Arts numériques

Résilience et écoresponsabilité

Article rédigé en partenariat avec le Laboratoire Arts & Technologies de Stereolux

La Terre est-elle ronde ? de Fabien Léaustic - Photo © Adagp Photographies / Juan Cruz Ibanez

La Terre est-elle ronde ? de Fabien Léaustic – Photo © Adagp Photographies / Juan Cruz Ibanez

Face à l’urgence climatique, les arts numériques se remettent eux aussi en question et tendent vers des pratiques plus durables et moins énergivores. Comment l’écoconception impacte-t-elle l’esthétique mais aussi l’éthique de la création numérique ?

L’art numérique ne se résume pas qu’aux écrans. Il irrigue les installations de ses données, joue à cache-cache dans la low tech, dialogue avec le vivant. L’écoconception des œuvres numériques s’inscrit dans toutes les strates complexes de ces artefacts hybrides, de leur création à leur production en passant par leur monstration.
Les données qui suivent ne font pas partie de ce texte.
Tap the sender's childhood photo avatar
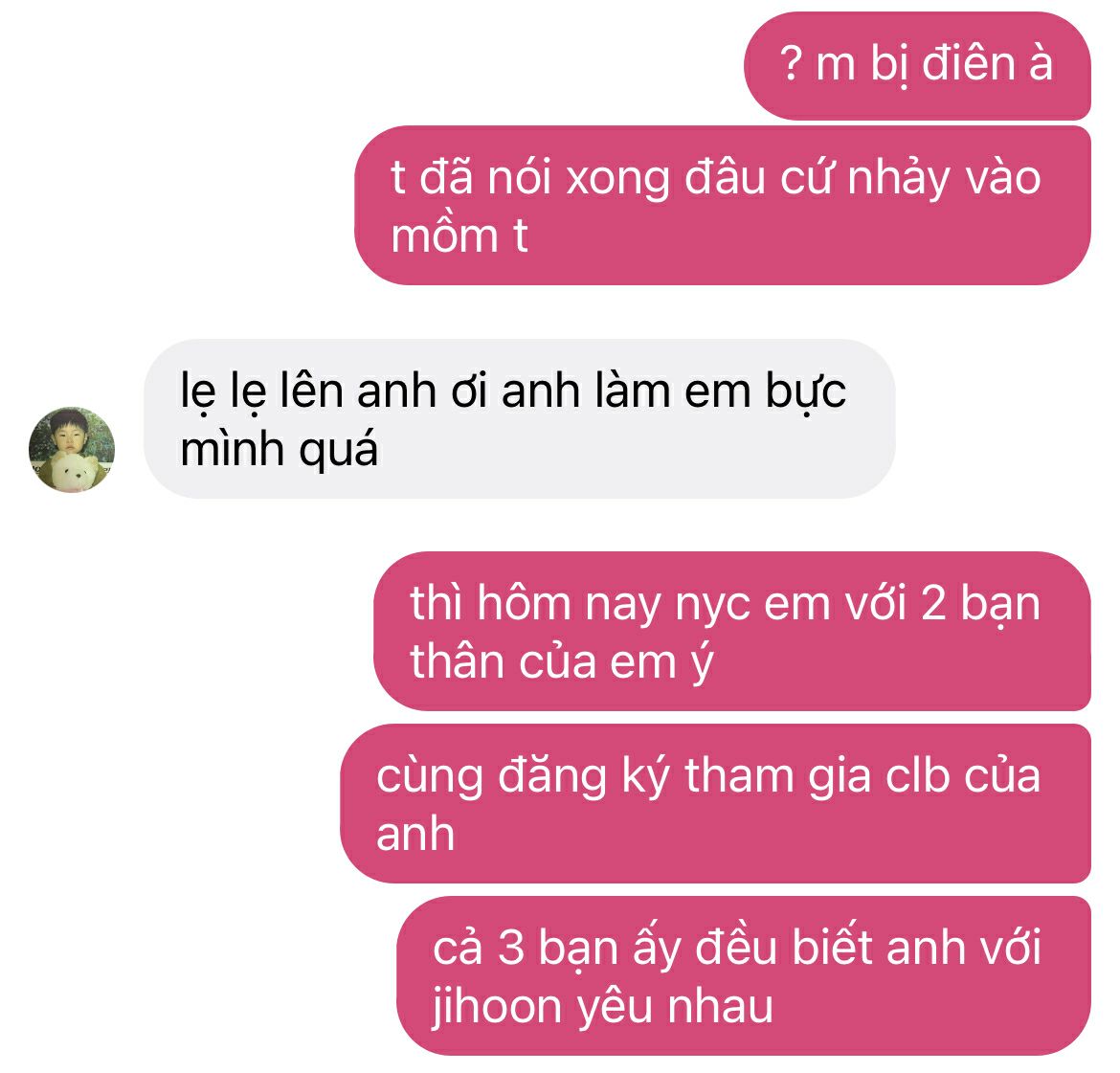The height and width of the screenshot is (1073, 1120). pyautogui.click(x=72, y=450)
L’écologie et l’environnement sont des problématiques très pragmatiques dans la production des œuvres, mais elles sont aussi un sujet en soi”, explique l’artiste chercheur Fabien Léaustic qui centre son travail sur la prospective entre art et sciences. Ses matériaux de prédilection ? Le phytoplancton, l’argile et l’ADN. “À mon échelle personnelle, mais aussi en tant qu’artiste et chercheur, je m’interroge sur le genre de production à laquelle j’ai envie d’aboutir, quelle construction je veux pour un futur souhaitable. Les œuvres que j’ai développées en collaborant avec ces matières se sont implémentées au fur et à mesure dans ma recherche de manière très concrète avec cette dimension d’écoconception.

Avec Geysa (2018), un hypnotique geyser d’eau et d’argile rouge qui jaillit à 20 m de hauteur, il reproduit un phénomène naturel de manière artificielle. Un geste plasticien et technologique spectaculaire réalisé à la Cité des sciences pendant la Nuit Blanche mais très énergivore. Un constat qui a amené Fabien Léaustic à repenser de A à Z la conception de son œuvre avec un nouvel avatar, La Terre est-elle ronde ?Par rapport à Geysa, je divise par cinquante la quantité d’eau et d’argile”, explique l’artiste qui a réalisé sa thèse dans le cadre du programme SACRe (Sciences, arts, création, recherche). “J’ai choisi de l’argile employée pour lubrifier les têtes de forage qui puisent dans les nappes aquifères et les gisements pour ses propriétés plastiques et pour toute la sémiologie transmise par cette matière utilisée dans l’industrie extractiviste.

Dans l’installation Ruines (2017), il fait du vivant son matériau de création. Ses hauts monolithes de phytoplanctons irrigués par de l’eau mutent au rythme de la croissance des organismes. “La démarche pragmatique de la conception écologique de l’œuvre prend en considération les problématiques éthiques et environnementales qui, pour finir, déterminent un choix esthétique.” Là encore, les différentes itérations de cette installation ont abouti à son autonomisation : “Même si la pompe consomme peu, lorsque j’aurai mis en place un pompage mécanique, gravitationnel, et non plus électrique, j’aurai affranchi totalement le dispositif de l’électricité. Je déconnecte la prise du réseau”.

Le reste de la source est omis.